T1: The Corruption Method in Communication Complexity (2)

January 13, 2025

• Reference

The ability of formalizing intuition is important. We already know the techniques of corruption bound. Basically, we need to show that the size of $\epsilon$-monochromatic rectangle can be larger than $2^{-g(n)} \lvert X \rvert \lvert Y \rvert$. Then, there are at least $2^{g(n)}$-monochromatic rectangles, so the lower bound is $\Omega(\log_2 g(n))$.

To formally state the above intuition, we need to quantify the error. Let $f: X\times Y \to O$ be a function and $\mu$ be any probability distribution on $X\times Y$. We define $\textcolor{blue}{\gamma = \max \{\mu(S) \mid S \in \Gamma \text{ is } \epsilon\text{-error z-monochormatic}\}}$ where $\Gamma$ is a collection of subsets of the input set. For $z\in O$, we say that a subset $S\subseteq I$ is called $\epsilon$-error $z$-monochromatic for $f$ under $\mu$ iff $\mu(S) - \mu(S\cap f^{-1}(z)) \leq \epsilon \mu(S)$, i.e., $\mu(S\cap f^{-1}(z)) \geq \alpha \cdot \mu(S)$ where $I$ is the input set.

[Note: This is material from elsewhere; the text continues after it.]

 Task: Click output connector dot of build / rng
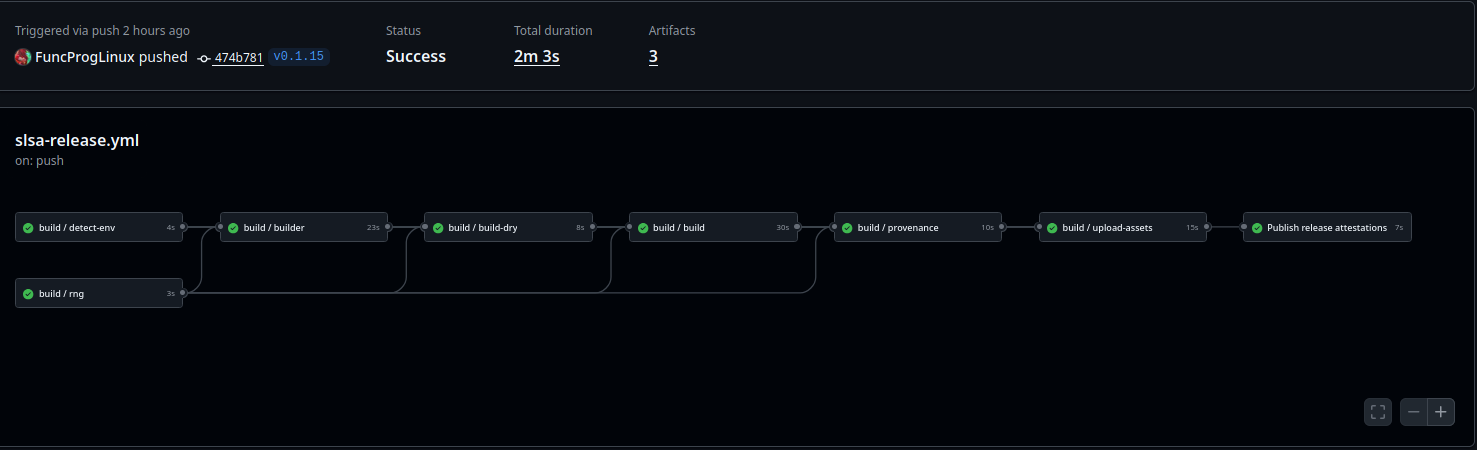coord(183,293)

Let $\epsilon'_{z\to z'}$ denote the total measure of inputs which the protocol answers $z'$ while the correct answer is $z$ (correct to wrong). By definition, the protocol answer $z$ on $\mu(f^{-1}(z))+\sum \epsilon'_{z'\to z} - \sum\epsilon'_{z\to z'}$ measure of the inputs.

By the definition of $\gamma$, any rectangle of measure larger than $\gamma$ on which the protocol answers $z$ must have at least $\epsilon$ proportion of its total measure on which the correct answer is not $z$. That is to say, for these $b$ removing the correct answer that is $z$, the wrong answer must be at least $\epsilon$ a fraction of the remaining $z$.

So, for all $z\in O$, we have

$$\sum \epsilon'_{z'\to z} \geq \epsilon [\mu(f^{-1}(z)) + \sum \epsilon'_{z'\to z} - \sum \epsilon'_{z\to z'} - \alpha_z]$$

where $\alpha_z= \mu(\{x \mid \Pi(x) = z, x\in \bigcup_{\mu(R) \leq \gamma} R\})$ is the total measure of the inputs in the rectangles of measure, at most $\gamma$ on which the protocol outputs $z$.

After rearranging, we have

$$\alpha_z \geq \mu(f^{-1}(z))-\sum \epsilon'_{z\to z'} - (1/\epsilon-1)\sum \epsilon'_{z'\to z}.$$

Summing over the choices of $z\in O$, we have

$$\sum_{z\in O'} \alpha_z \geq \mu(f^{-1}(O')) - \epsilon'/\epsilon$$

where $\epsilon' < \epsilon \cdot\mu(f^{-1}(O'))$, $O'\subset O$.

Since there are at least $\sum \alpha_z /\gamma$ rectangles, the lower bound is $\log_2( \mu(f^{-1}(O')) - \epsilon'/\epsilon)/\gamma)$.

This is the full theorem.

$\textbf{Theorem} \text{(corruption bound)}$ Let $\Gamma$ be the set of combinatorial rectangles on $X\times Y$. Let $f: X \times Y \to O, O'\subset O$. We use $\mu$ to denote any probability distribution on $X\times Y$, for $\epsilon' < \epsilon \mu(f^{-1}(O'))$, we have

$$R_{\epsilon'}(f) \geq D_{\epsilon'}^\mu(f) \geq \log_2( \mu(f^{-1}(O')) - \epsilon'/\epsilon)/\gamma).$$

Reference

[1]. Beame, P., Pitassi, T., Segerlind, N. and Wigderson, A., 2006. A strong direct product theorem for corruption and the multiparty communication complexity of disjointness. computational complexity, 15, pp.391-432.